Angry Buds: Remember that addictive game in which you hurled birds with blazing eyes at pigs who had stolen their eggs? Well, a new version is out now. There is a slight change in the gameplay and instead of birds, you throw your best buddies at the enemies, which now are no longer pigs but beef steaks. The game has been gaining steady popularity, and central ministers have been known to make cannon fodder of their state chief ministers in ensuring the complete annihilation of beef steaks.

Flappy Bud: Like its predecessor, this is a difficult game. You have to manoeuvre your buddy past a series of pipes without touching them. If you have a bud named Sakshi Maharaj, you can be sure you will be a sure loser because he keeps piping up when he shouldn't.

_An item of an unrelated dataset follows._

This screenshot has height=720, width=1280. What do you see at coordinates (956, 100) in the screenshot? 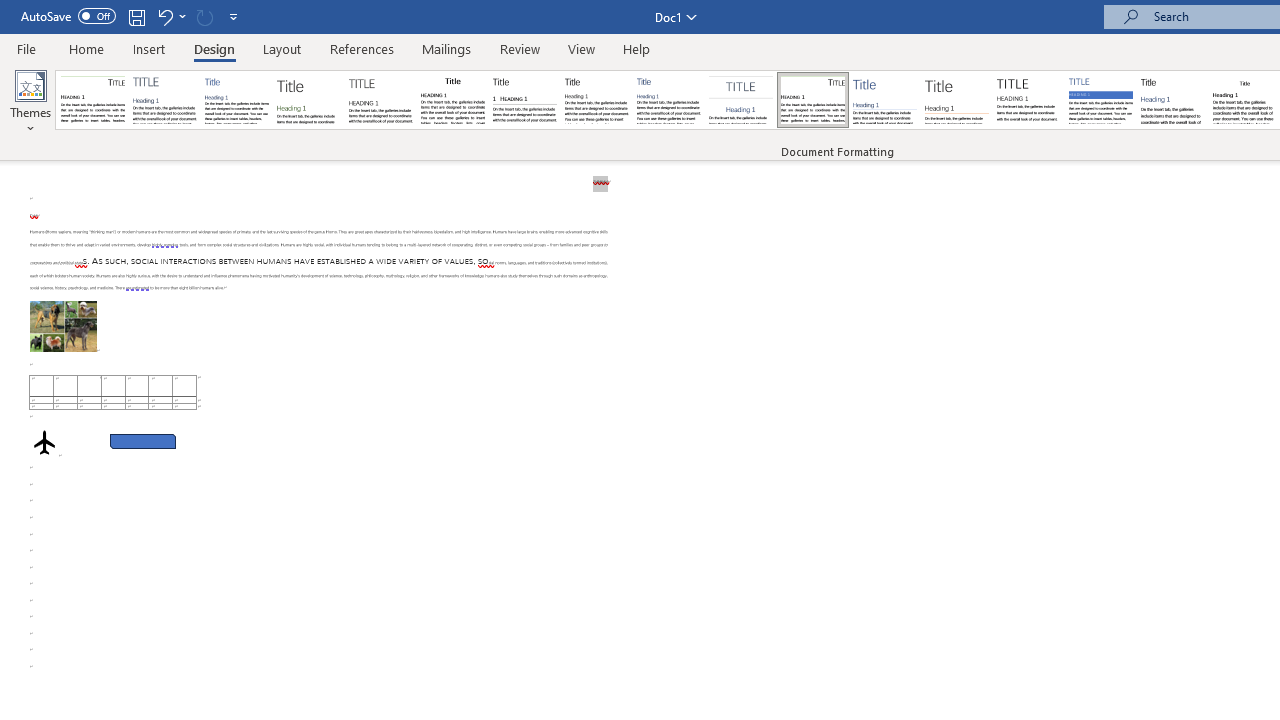
I see `'Lines (Stylish)'` at bounding box center [956, 100].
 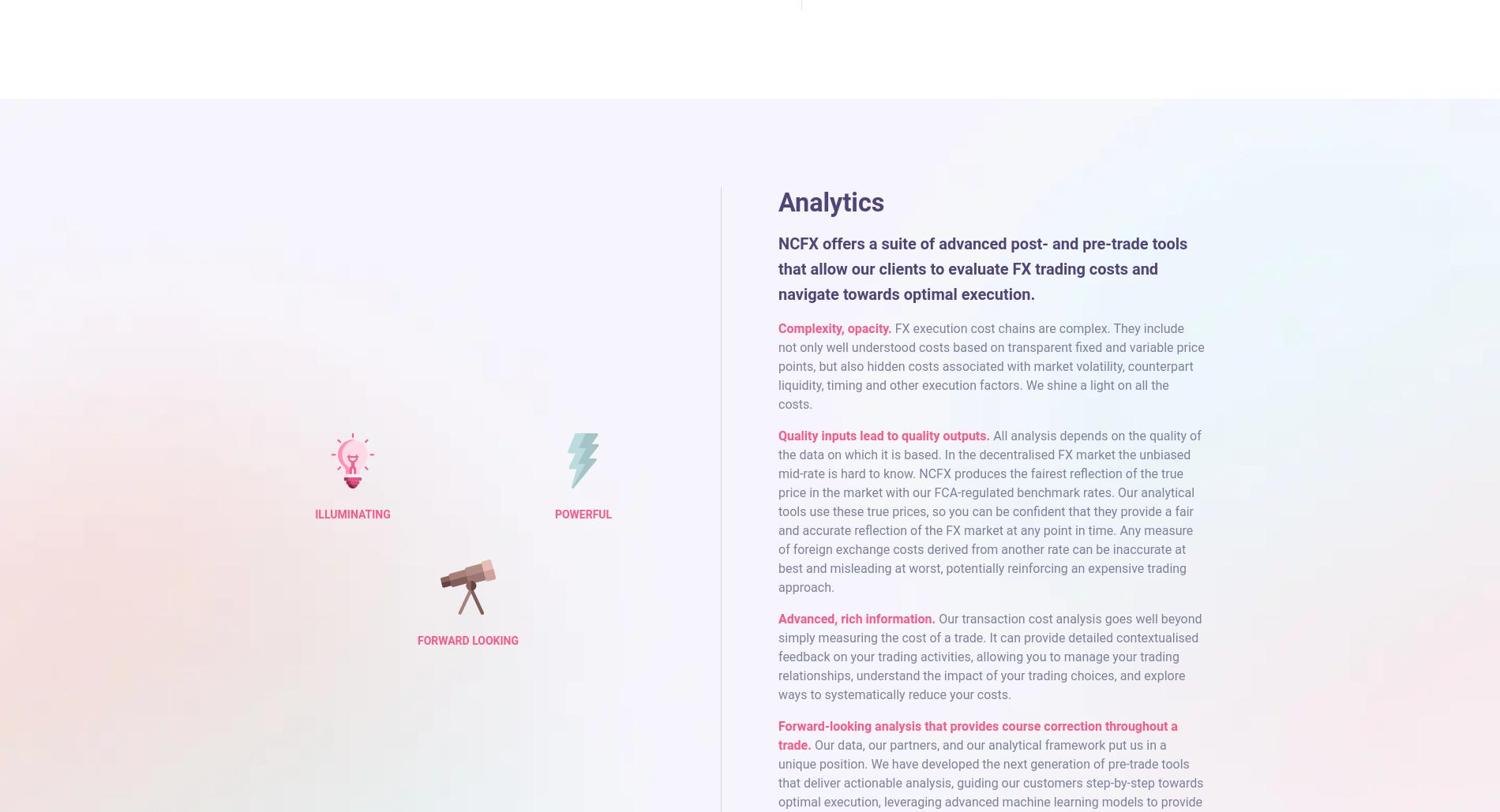 I want to click on 'All analysis depends on the quality of the data on which it is based. In the decentralised FX market the unbiased mid-rate is hard to know. NCFX produces the fairest reflection of the true price in the market with our FCA-regulated benchmark rates. Our analytical tools use these true prices, so you can be confident that they provide a fair and accurate reflection of the FX market at any point in time. Any measure of foreign exchange costs derived from another rate can be inaccurate at best and misleading at worst, potentially reinforcing an expensive trading approach.', so click(x=988, y=511).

Candidate Crush: If you get thousands of invites to play Candy Crush, you should be happy, not irritated, because only if you get an invitation to play Candidate Crush do you realise how lucky you are to get only those annoying notices on Candy Crush. The game is the latest favourite of India's political class. Ask Mukul Roy of Trinamool Congress or S Ramachandran Pillai of the CPI(M) what happens in this game. You are there in the top row, all others arrayed below you. When the game starts, there is a terrifying shake-up and they find the ground slipping beneath then. They can see the stalwarts in the lower rows disappearing from sight. And before they can even shout "Didi" or "Politburo", they too are gone, crushed to nothingness. Now wouldn't you rather be invited to play Candy Crush?

Pharmville: After having enthralled thousands on Facebook - and exasperated an equally large number through unsolicited invites - the game has a mint-fresh edition, evident not only in the adoption of a different spelling in its name, but also in the game dynamics. Unlike the agrarian ecstasies of the earlier version, the new one lets you pretend you are a corporate maker of medical necessities. You can choose from characters named Sankyo Die-ichi, Run-away-Baxy, Doctor in the Red, etc, and either buy/sell rival companies or get help from sympathetic souls in growing and harvesting assets. The objective is to win a place in the Sun. The more devious and abstruse the methods you employ to achieve your goal, the higher the points you gather.

Solitaire: No, this is not a new release of the perennial favourite. It is the same old game. As the name suggests, this card game is played by someone who has no friends to play games with, so it today takes up a lot of the time of people such as Mayawati, N Srinivasan and Amar Singh.